* **Work instructions**:
Copy out verbatim every line from the one containing "How do I perform: Tap the hand-shaped" down to the one containing "pyautogui.click(x=154, y=140)", including both of those lines.
** start The data **
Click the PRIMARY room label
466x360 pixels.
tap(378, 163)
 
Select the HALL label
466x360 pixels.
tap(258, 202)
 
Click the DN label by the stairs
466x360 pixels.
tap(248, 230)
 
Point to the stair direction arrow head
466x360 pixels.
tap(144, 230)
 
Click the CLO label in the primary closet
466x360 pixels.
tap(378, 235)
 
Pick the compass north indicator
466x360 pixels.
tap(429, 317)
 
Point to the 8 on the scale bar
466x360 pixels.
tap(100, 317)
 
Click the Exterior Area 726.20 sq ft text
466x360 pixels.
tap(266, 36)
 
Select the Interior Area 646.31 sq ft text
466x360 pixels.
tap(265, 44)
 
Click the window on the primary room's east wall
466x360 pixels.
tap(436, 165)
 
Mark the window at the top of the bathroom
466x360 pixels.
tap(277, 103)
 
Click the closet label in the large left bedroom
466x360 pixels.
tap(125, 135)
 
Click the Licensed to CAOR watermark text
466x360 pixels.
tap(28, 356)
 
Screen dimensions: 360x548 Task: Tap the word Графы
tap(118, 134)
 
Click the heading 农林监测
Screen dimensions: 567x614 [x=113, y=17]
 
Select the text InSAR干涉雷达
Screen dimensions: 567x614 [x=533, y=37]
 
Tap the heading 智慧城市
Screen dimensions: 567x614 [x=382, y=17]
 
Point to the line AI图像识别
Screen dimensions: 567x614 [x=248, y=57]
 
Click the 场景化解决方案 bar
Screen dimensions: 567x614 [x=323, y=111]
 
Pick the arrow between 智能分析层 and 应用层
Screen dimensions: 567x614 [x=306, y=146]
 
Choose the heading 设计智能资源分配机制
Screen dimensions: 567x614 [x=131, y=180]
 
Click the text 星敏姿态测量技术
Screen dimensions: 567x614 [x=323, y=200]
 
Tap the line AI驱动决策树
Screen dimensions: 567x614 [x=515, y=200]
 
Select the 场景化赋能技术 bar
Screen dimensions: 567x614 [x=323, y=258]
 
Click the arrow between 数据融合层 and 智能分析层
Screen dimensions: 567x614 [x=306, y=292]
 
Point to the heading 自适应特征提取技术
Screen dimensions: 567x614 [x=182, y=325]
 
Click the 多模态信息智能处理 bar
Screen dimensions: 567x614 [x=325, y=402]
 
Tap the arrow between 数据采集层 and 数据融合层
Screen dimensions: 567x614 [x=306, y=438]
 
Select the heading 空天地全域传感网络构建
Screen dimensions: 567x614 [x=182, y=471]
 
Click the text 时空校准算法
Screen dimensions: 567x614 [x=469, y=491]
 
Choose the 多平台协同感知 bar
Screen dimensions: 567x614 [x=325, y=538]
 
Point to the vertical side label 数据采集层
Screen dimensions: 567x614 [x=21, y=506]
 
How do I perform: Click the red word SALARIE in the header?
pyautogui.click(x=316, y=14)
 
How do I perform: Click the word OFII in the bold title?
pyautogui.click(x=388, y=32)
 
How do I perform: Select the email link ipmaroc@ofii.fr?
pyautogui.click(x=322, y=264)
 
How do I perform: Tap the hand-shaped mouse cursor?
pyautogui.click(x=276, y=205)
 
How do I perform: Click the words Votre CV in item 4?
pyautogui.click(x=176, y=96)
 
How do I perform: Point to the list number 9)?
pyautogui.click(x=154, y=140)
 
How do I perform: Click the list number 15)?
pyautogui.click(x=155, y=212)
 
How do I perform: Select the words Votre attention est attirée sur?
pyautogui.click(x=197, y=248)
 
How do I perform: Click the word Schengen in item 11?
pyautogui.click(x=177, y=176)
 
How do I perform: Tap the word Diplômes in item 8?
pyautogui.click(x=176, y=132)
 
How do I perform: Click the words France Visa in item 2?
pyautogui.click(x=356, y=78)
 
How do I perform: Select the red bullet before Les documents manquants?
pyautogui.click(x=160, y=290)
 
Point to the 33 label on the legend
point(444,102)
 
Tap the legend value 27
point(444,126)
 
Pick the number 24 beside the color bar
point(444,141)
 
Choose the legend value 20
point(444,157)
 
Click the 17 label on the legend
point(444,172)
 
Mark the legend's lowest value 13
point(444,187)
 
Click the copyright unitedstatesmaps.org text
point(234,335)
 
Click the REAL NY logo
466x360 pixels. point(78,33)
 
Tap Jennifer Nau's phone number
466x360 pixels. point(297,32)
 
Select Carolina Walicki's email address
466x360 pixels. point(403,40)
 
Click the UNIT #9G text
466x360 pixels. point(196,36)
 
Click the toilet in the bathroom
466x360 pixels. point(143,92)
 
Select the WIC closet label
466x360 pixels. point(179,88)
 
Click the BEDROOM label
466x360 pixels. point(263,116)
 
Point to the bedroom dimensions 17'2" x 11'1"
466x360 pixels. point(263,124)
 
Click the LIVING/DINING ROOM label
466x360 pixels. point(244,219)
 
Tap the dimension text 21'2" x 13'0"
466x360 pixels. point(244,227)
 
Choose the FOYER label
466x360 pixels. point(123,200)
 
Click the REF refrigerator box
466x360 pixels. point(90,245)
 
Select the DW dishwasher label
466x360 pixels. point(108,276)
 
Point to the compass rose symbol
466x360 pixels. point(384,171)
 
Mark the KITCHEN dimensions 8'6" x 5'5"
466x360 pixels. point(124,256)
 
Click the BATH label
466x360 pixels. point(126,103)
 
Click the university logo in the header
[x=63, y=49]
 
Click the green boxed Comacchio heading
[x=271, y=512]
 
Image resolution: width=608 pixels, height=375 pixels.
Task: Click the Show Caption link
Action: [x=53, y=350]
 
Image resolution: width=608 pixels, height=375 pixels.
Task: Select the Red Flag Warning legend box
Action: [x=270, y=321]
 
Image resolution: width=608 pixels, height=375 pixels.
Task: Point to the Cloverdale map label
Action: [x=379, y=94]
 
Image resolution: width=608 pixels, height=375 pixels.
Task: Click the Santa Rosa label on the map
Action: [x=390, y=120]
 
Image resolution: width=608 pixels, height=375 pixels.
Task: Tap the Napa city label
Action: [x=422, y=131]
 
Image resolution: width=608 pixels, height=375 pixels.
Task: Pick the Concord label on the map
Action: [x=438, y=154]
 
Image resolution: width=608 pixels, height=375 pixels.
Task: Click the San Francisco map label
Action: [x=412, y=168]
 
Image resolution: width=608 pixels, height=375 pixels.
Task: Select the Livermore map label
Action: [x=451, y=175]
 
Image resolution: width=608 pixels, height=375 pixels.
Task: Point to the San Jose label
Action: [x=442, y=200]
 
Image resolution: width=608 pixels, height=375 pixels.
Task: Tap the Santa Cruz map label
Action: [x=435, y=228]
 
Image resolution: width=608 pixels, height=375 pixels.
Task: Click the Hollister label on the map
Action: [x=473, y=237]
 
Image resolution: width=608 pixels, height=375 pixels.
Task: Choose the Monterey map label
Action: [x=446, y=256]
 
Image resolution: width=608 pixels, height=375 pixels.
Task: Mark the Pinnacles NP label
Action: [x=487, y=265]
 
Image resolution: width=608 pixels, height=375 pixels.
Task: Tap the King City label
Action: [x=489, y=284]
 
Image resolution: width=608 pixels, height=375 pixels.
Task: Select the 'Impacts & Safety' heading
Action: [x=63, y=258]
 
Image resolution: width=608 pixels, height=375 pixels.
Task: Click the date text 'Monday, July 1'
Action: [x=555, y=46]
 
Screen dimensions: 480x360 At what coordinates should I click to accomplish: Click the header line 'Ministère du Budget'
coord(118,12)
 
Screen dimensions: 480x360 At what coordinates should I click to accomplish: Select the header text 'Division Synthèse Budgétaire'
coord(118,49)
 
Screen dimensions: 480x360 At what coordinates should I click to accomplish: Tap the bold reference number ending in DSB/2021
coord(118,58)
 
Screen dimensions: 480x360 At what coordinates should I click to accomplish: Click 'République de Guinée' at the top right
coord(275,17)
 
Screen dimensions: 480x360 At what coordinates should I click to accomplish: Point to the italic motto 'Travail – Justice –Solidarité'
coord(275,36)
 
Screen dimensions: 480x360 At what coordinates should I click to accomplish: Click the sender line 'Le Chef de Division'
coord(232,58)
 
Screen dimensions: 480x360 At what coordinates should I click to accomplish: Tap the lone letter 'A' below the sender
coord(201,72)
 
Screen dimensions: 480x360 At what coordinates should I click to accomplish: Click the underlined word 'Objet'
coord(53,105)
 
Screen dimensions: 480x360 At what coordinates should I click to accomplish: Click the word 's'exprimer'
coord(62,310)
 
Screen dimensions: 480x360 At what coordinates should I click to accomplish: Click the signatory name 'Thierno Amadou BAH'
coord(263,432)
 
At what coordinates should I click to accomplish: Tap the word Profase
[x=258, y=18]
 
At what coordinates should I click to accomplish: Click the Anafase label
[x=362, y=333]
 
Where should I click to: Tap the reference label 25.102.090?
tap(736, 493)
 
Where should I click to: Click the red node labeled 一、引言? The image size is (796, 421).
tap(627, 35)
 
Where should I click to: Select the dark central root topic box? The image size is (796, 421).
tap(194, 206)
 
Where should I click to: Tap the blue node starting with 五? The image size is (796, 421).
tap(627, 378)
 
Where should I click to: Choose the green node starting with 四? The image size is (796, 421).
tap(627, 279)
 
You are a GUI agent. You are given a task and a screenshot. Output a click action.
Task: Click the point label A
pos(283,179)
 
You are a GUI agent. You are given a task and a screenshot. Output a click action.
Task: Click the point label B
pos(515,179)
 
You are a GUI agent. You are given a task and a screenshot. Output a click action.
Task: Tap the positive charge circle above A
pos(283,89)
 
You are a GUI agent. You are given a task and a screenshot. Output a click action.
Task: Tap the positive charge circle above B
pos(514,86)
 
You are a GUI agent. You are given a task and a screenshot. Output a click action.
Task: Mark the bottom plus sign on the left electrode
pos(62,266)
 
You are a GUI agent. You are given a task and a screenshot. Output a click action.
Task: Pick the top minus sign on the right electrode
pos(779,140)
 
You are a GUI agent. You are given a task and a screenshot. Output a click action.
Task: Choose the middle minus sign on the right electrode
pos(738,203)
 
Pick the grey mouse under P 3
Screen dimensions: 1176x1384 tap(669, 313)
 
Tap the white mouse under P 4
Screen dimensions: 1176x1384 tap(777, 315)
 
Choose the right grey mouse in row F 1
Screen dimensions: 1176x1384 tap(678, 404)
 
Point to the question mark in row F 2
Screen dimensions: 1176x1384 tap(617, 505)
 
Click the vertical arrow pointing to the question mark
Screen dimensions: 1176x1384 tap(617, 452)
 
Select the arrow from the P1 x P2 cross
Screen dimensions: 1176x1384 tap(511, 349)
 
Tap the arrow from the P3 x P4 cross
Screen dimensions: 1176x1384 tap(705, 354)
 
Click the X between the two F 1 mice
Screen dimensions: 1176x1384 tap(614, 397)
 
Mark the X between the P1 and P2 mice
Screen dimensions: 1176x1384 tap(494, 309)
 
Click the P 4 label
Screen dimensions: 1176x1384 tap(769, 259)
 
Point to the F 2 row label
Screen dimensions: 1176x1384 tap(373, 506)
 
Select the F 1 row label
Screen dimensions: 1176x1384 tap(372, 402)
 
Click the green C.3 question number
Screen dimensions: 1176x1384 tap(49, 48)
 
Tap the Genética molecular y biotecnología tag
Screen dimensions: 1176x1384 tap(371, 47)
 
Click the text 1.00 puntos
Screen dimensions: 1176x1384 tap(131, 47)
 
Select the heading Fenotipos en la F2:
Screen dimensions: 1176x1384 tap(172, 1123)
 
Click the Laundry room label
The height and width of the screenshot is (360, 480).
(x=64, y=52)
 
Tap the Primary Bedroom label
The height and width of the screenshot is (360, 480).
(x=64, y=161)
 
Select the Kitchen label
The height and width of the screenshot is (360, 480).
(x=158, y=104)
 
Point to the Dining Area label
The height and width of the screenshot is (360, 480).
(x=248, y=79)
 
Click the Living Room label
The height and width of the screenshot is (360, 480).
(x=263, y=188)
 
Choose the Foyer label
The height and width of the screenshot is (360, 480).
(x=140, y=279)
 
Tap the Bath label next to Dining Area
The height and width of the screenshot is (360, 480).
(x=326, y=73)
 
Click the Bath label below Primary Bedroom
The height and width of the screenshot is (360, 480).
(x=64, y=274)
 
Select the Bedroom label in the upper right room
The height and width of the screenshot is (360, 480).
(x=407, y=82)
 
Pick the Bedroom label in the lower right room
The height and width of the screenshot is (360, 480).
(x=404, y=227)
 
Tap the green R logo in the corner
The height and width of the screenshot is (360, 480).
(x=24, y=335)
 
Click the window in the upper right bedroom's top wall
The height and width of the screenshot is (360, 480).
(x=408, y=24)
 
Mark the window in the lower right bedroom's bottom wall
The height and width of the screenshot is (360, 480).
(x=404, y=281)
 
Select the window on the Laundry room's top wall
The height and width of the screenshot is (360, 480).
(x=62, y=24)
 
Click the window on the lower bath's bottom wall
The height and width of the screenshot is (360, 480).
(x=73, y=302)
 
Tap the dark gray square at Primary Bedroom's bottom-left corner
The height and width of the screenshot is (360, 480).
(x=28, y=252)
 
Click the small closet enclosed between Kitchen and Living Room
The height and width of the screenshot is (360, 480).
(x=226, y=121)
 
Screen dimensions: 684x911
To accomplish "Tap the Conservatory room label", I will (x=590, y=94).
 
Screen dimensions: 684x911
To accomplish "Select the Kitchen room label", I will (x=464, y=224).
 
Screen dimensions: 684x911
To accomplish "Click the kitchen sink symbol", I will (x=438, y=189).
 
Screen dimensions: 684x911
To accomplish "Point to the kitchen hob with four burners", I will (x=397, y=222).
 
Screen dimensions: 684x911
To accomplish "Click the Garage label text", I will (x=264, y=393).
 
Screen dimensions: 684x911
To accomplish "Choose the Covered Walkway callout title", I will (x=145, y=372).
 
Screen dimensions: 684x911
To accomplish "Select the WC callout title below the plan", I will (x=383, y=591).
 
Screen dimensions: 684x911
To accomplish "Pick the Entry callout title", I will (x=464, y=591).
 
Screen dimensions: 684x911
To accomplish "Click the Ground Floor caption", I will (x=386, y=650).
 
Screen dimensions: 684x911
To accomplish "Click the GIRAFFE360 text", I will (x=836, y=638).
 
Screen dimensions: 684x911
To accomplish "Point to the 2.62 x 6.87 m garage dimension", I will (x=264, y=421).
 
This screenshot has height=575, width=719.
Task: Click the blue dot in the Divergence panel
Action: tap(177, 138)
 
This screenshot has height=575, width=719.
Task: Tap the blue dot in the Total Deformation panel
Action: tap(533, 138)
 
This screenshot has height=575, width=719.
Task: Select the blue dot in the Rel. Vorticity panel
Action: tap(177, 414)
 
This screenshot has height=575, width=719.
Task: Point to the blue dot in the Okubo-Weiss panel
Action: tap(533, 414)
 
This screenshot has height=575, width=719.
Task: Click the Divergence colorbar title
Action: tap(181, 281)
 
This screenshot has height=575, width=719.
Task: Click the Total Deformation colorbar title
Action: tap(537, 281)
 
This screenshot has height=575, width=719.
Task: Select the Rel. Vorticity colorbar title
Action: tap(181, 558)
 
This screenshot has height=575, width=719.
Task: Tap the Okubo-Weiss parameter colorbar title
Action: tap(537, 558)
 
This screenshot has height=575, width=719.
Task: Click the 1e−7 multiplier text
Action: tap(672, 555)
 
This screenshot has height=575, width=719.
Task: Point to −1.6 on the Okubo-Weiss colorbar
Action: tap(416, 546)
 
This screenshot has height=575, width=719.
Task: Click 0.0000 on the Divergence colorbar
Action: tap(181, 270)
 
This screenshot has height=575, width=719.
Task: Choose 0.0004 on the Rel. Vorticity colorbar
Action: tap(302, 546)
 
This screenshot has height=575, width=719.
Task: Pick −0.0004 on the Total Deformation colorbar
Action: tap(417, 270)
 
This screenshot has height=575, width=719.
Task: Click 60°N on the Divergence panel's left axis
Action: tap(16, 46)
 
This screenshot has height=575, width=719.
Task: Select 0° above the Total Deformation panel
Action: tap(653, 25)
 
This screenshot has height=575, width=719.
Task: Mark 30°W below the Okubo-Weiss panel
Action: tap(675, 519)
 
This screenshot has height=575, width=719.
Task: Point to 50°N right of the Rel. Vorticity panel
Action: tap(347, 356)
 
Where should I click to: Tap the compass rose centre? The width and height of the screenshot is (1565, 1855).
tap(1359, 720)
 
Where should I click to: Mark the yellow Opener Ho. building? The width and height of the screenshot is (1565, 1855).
** end The data **
* **Task result**:
How do I perform: Tap the hand-shaped mouse cursor?
pyautogui.click(x=276, y=205)
 
How do I perform: Click the words Votre CV in item 4?
pyautogui.click(x=176, y=96)
 
How do I perform: Point to the list number 9)?
pyautogui.click(x=154, y=140)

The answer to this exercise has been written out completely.